Dave McDaniels (April 9, 1945 – June 14, 2012) was an American football wide receiver in the National Football League for the Dallas Cowboys. He played college football at Mississippi Valley State University.

Early years
McDaniels attended Miami Northwestern Senior High School. He accepted a scholarship from Mississippi Valley State University, where he played at wide receiver. As a freshman, he made 9 receptions for 200 yards. The next year he had 34 receptions for 496 yards and 3 touchdowns.

As a junior, he posted 65 receptions for 1,236 yards (led the NAIA) and 7 touchdowns. His 137.3 yards per game broke an NAIA record. In his last year he tallied 51 receptions for 800 yards and 2 touchdowns.

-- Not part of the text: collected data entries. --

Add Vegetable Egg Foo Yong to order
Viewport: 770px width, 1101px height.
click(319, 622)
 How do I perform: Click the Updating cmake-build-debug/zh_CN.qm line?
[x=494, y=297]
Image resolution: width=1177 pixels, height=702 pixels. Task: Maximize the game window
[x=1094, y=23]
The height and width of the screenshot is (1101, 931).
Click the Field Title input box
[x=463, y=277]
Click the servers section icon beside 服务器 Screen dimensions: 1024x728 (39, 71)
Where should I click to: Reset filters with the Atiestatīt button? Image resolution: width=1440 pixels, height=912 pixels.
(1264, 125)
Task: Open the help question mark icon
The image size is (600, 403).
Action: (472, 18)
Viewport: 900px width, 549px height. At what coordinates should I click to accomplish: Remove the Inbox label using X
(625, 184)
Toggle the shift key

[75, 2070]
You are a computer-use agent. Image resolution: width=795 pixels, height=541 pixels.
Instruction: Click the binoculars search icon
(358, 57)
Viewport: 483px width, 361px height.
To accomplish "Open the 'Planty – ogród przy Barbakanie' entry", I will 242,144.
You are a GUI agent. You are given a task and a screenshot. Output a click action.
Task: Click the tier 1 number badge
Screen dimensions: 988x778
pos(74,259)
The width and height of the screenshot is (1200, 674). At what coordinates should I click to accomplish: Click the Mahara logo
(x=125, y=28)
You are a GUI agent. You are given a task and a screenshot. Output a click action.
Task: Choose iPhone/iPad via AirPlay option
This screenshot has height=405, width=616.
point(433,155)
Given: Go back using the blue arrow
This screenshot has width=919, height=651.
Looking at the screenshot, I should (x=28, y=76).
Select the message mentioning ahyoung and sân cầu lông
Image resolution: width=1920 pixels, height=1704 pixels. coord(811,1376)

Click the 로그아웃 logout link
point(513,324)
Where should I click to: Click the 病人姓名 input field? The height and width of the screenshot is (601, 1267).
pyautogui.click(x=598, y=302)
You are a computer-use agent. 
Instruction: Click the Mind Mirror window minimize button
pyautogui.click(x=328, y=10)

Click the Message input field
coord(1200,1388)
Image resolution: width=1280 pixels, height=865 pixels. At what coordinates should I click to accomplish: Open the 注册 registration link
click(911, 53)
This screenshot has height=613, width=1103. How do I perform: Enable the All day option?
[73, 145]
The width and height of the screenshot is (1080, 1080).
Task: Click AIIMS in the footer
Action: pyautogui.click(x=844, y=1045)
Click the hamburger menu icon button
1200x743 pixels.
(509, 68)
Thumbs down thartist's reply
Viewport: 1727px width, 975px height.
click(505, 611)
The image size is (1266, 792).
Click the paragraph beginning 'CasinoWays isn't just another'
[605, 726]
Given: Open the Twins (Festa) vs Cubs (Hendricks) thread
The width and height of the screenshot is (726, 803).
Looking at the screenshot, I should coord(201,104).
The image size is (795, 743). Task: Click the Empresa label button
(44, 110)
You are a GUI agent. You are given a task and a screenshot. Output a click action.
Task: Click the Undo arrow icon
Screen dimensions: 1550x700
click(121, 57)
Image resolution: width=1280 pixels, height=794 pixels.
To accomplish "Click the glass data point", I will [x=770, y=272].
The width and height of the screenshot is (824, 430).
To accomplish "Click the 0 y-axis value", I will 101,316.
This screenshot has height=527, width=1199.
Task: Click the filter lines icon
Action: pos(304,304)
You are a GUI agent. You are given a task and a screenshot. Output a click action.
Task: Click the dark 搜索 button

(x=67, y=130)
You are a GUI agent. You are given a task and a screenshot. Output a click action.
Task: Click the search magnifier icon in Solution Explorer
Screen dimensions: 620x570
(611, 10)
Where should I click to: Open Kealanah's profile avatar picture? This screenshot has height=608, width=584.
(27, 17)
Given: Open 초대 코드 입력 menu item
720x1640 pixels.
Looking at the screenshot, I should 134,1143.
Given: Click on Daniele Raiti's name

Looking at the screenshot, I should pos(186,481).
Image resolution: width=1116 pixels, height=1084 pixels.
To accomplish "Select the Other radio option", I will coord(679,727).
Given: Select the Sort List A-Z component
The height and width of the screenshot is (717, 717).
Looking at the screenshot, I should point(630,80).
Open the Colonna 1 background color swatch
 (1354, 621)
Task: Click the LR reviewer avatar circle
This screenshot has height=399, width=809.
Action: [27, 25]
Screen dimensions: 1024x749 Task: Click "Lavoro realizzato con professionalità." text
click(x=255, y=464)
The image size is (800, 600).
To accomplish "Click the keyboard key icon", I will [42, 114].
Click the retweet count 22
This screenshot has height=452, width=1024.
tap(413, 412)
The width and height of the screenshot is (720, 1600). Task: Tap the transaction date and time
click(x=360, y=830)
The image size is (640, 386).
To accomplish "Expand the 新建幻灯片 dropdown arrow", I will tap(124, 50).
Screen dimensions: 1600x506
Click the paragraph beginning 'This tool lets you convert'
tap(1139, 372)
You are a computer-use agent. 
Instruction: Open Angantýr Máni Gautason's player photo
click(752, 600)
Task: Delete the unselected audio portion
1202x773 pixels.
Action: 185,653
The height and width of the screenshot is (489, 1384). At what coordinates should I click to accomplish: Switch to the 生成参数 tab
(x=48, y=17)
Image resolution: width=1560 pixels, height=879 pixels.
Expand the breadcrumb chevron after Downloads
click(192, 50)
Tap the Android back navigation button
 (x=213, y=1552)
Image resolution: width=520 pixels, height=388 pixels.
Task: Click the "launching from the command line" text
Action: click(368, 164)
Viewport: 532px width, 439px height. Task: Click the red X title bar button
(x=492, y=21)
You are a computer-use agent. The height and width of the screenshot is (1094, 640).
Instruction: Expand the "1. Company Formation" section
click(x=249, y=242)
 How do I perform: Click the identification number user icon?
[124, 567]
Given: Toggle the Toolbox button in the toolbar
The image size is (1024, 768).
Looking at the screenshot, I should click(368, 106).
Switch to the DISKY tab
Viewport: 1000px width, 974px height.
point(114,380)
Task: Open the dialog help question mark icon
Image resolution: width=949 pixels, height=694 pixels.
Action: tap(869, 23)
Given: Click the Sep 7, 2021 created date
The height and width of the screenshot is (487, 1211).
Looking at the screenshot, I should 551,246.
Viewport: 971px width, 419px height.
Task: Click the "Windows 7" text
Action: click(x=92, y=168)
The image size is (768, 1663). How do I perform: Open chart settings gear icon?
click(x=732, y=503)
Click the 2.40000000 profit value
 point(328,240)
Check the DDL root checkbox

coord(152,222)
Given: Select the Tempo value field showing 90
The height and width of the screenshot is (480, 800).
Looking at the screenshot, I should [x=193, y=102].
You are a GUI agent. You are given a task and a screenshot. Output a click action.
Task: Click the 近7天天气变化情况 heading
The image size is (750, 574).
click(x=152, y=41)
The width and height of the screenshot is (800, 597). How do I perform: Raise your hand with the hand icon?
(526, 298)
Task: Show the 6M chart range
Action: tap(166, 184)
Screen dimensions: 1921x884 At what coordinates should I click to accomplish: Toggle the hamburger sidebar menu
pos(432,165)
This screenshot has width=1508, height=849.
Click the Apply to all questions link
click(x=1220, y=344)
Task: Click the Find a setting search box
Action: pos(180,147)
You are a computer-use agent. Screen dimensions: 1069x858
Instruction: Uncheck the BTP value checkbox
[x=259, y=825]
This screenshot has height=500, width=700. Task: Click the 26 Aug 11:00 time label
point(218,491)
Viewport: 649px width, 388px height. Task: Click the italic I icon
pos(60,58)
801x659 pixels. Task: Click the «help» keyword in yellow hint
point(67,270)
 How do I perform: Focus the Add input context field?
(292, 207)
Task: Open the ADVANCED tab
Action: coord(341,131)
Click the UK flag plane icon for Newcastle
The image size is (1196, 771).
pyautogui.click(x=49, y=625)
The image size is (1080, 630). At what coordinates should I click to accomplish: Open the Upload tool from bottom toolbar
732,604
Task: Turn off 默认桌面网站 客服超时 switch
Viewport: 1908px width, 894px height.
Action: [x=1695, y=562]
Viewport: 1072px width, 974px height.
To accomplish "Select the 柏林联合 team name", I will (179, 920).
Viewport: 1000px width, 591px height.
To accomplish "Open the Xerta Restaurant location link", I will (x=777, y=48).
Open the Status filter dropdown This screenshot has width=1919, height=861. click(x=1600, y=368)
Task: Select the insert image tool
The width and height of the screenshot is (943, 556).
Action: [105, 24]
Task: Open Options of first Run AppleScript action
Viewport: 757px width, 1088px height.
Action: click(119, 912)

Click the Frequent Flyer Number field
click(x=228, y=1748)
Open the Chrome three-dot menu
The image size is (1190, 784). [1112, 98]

He was inducted into the Mississippi Valley State University Athletics Hall of Fame.

Professional career

Dallas Cowboys
McDaniels was selected in the second round  (45th overall) of the 1968 NFL Draft by the Dallas Cowboys, becoming the highest drafted player from Mississippi Valley State University, until Jerry Rice in 1985. In training camp he was tried both at wide receiver and tight end.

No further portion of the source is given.